▶ What you will do:
[1] Answer these from the speed problem:
(a) How long after the thief ran from the spot did the policeman start chasing?
(b) How many kilometers did the policeman cover to catch the thief?
(c) How many hours does the thief take to reach that distance?
[2] In the speed problem, write out the stretch from "## IBM Sample" through "caught by Police.)", word for word.

## IBM Sample Problem Using Speed

Question 1
A policeman starts chasing a thief 30 minutes after the thief had run from a spot. With an average speed of 20km per hour, he takes 2 hours to catch the thief. What is the average speed of the thief?
a)16km/hr b)25km/hr c)24km/hr d)18km/hr
Solution:
As given, the average speed of the policeman = 20km/hr.
He takes 2 hours to catch the thief, so from formula, "distance = speed x time" we have
The total distance covered by the police to catch the thief = 20 x 2 = 40 km (This value is also equal to the distance run by thief before being caught by Police.)
Policeman had started late by 30 minutes and took 2 hours to catch the running thief.
Above means that the thief takes (30minutes + 2 hours =) 5/2 hours to reach 40km.

▶ Records provided:

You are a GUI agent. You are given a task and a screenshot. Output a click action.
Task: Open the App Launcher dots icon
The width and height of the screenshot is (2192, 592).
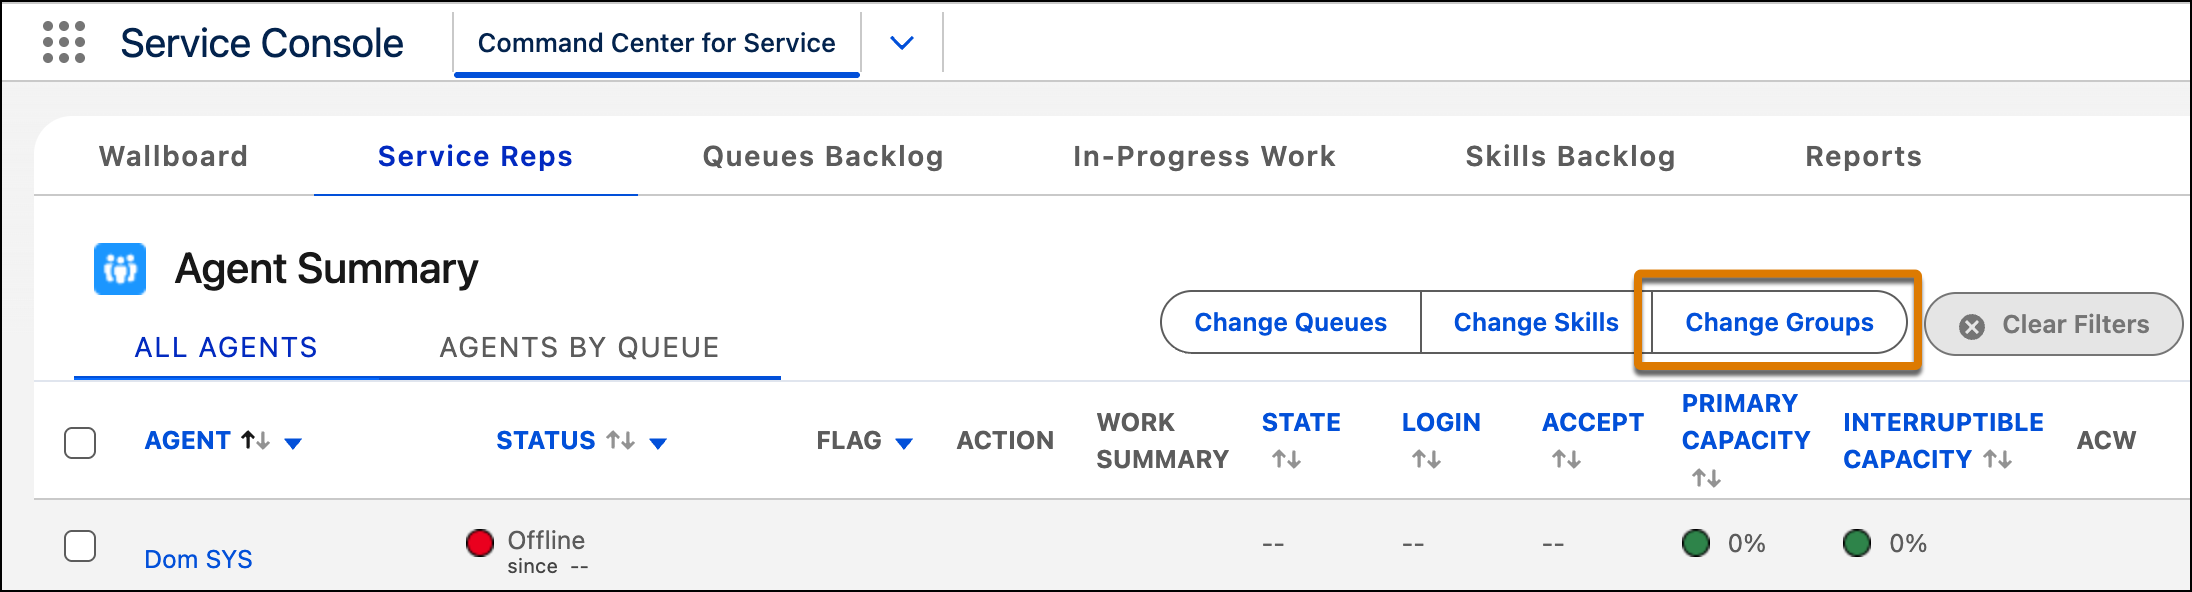[64, 43]
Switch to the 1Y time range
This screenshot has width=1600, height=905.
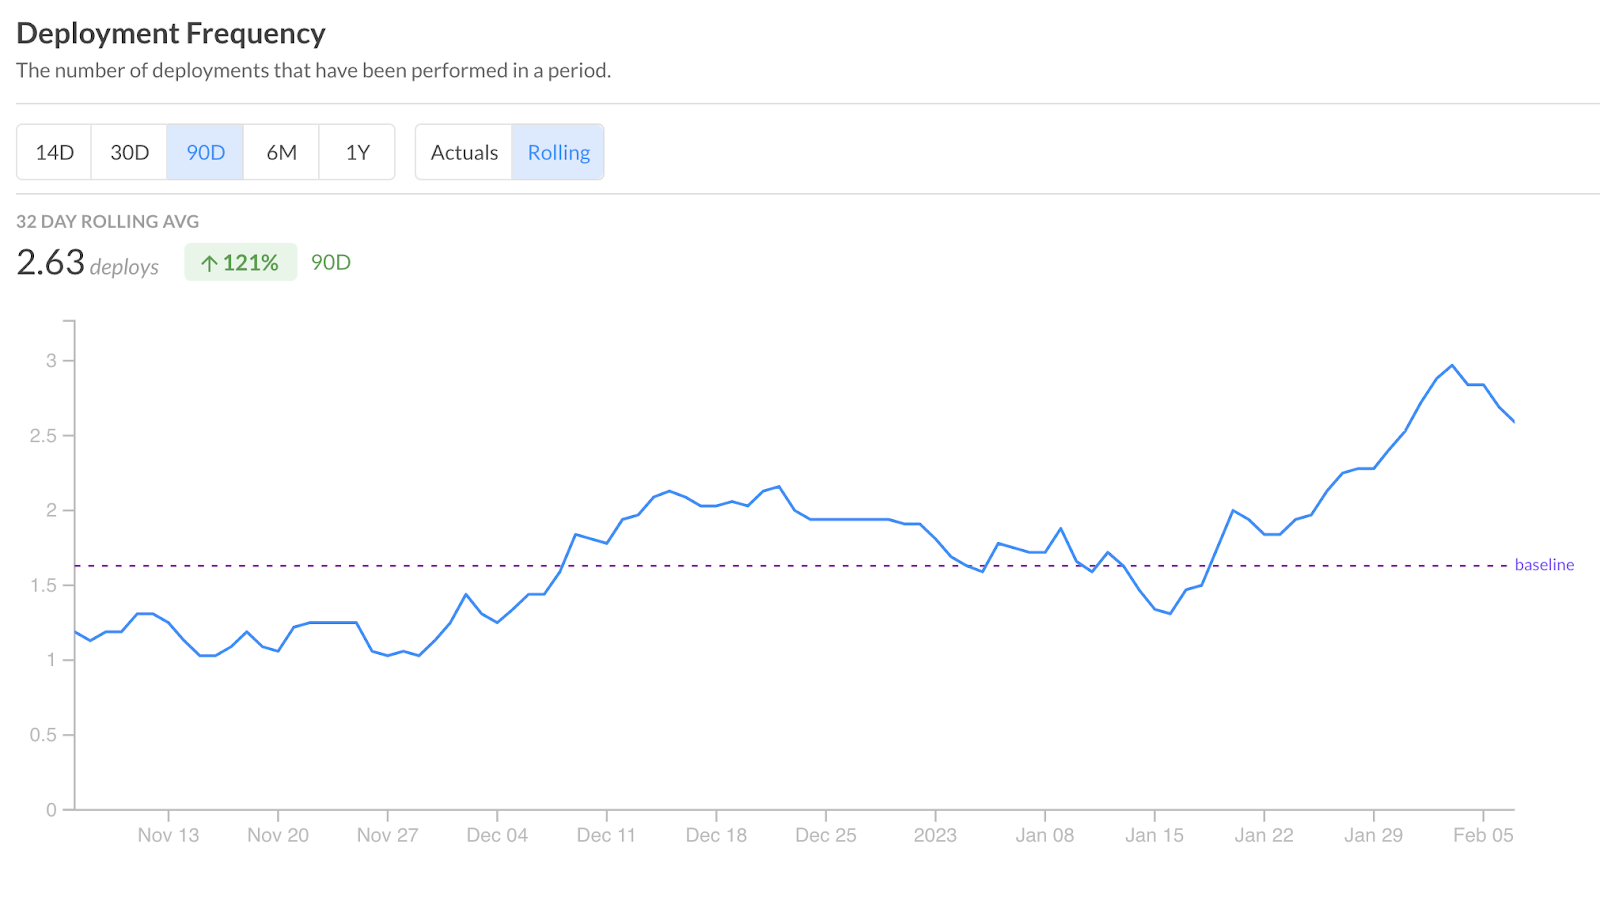[x=357, y=152]
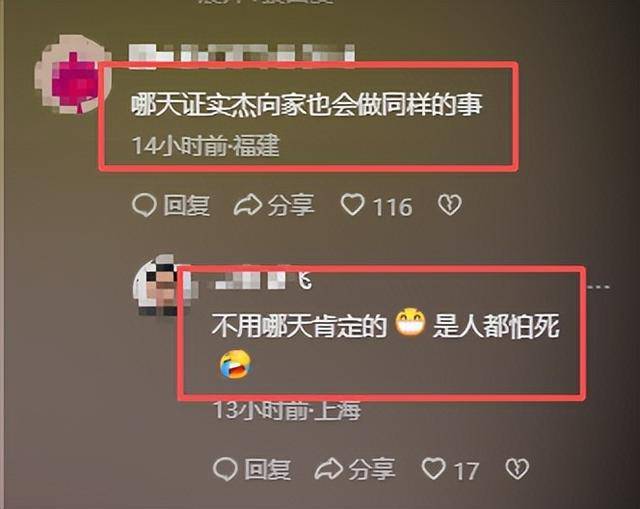The width and height of the screenshot is (640, 509).
Task: Select the comment 哪天证实杰向家也会做同样的事
Action: (307, 105)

▶ Results by task:
[1]
(a) 30 minutes
(b) 40 km
(c) 5/2 hours

[2]
## IBM Sample Problem Using Speed

Question 1
A policeman starts chasing a thief 30 minutes after the thief had run from a spot. With an average speed of 20km per hour, he takes 2 hours to catch the thief. What is the average speed of the thief?
a)16km/hr b)25km/hr c)24km/hr d)18km/hr
Solution:
As given, the average speed of the policeman = 20km/hr.
He takes 2 hours to catch the thief, so from formula, "distance = speed x time" we have
The total distance covered by the police to catch the thief = 20 x 2 = 40 km (This value is also equal to the distance run by thief before being caught by Police.)